*Job*
Please name the museum where the exhibition described in the passage on Poorly Watched Girls was held.

*Selected excerpt*
####################
For her exhibition Poorly Watched Girls at the Fabric Workshop and Museum in Philadelphia, Suzanne Bocanegra installed four artworks that repurpose numerous precedent works: Francis Poulenc’s 1956 opera Dialogues des Carmélites; Mark Robson’s 1967 film Valley of the Dolls; Jan Brueghel the Elder’s circa 1620 painting Flowers in a Ceramic Vase; Thomas P. McCarthy’s 1955 Guide to the Catholic Sisterhoods in the United States; Jean Dauberval’s 1789 ballet, La Fille mal gardée (The poorly watched girl); and Luigi Pampaloni’s sculpture Girl of the Turtledoves (Innocence) of 1831.

Fangirl-like, Bocanegra decorates these precedents and their many mothers, daughters, Sisters, and Mother Superiors as an enthusiast might a beloved book, with stars and exclamation points, less for the finder than the keeper. But anyone moving through the three floors and four installations will find riches: cloth, needle, and thread; collages doubling as performance settings; video projections of reenactments and a sincere, quasi-rustic performance; rough, near-costume assemblages of fabric and ribbon and unconventional materials like moss, sticks, and birds; dismantled books adorned with embroidery and tacked fabric; songs composed of found words; and other artists and performers visible and audible everywhere: Anne Carson, Deborah Hay, Joan Jonas, Alicia Hall Moran, Tanya Selvaratnam, Kate Valk, Carrie Mae Weems, Wendy Whelan, David Lang, Caroline Shaw, and Shara Nova.
####################
*Information shown*
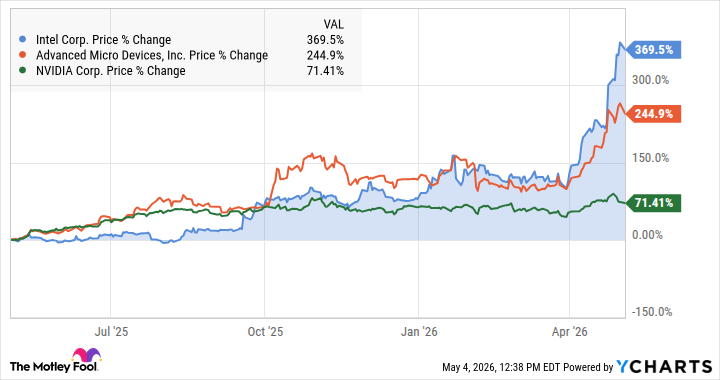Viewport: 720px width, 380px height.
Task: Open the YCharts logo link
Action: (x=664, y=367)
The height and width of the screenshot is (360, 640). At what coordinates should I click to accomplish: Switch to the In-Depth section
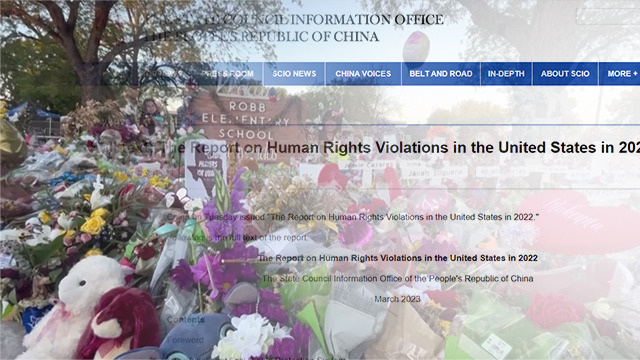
####################
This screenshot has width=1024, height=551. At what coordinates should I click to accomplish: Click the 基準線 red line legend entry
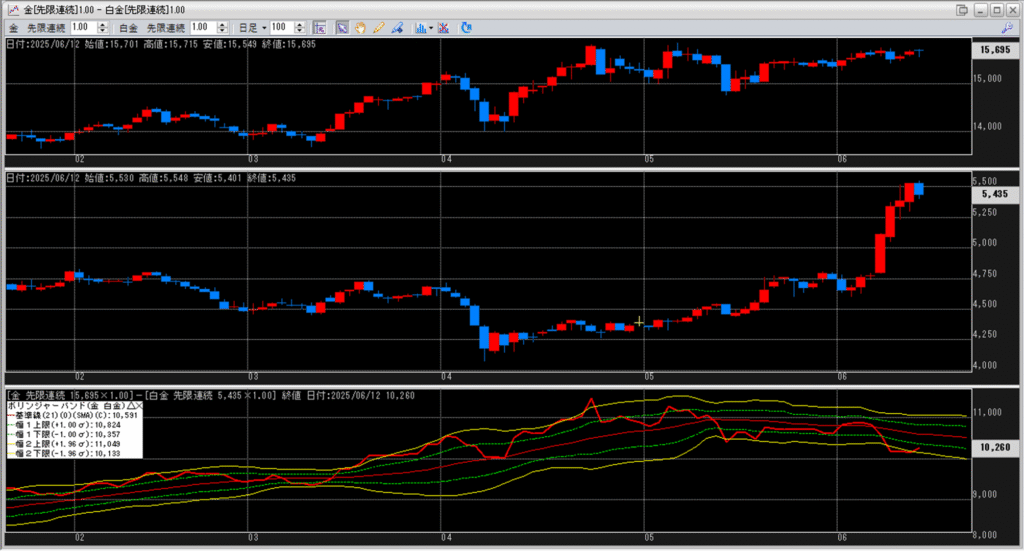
####################
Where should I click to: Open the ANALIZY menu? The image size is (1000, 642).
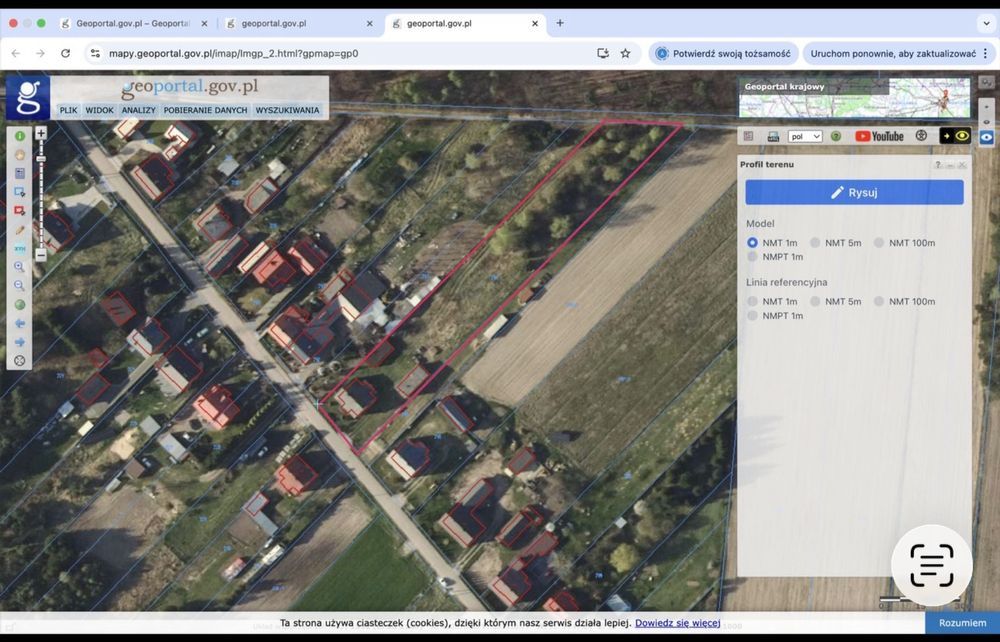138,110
####################
*Response below*
The Fabric Workshop and Museum in Philadelphia.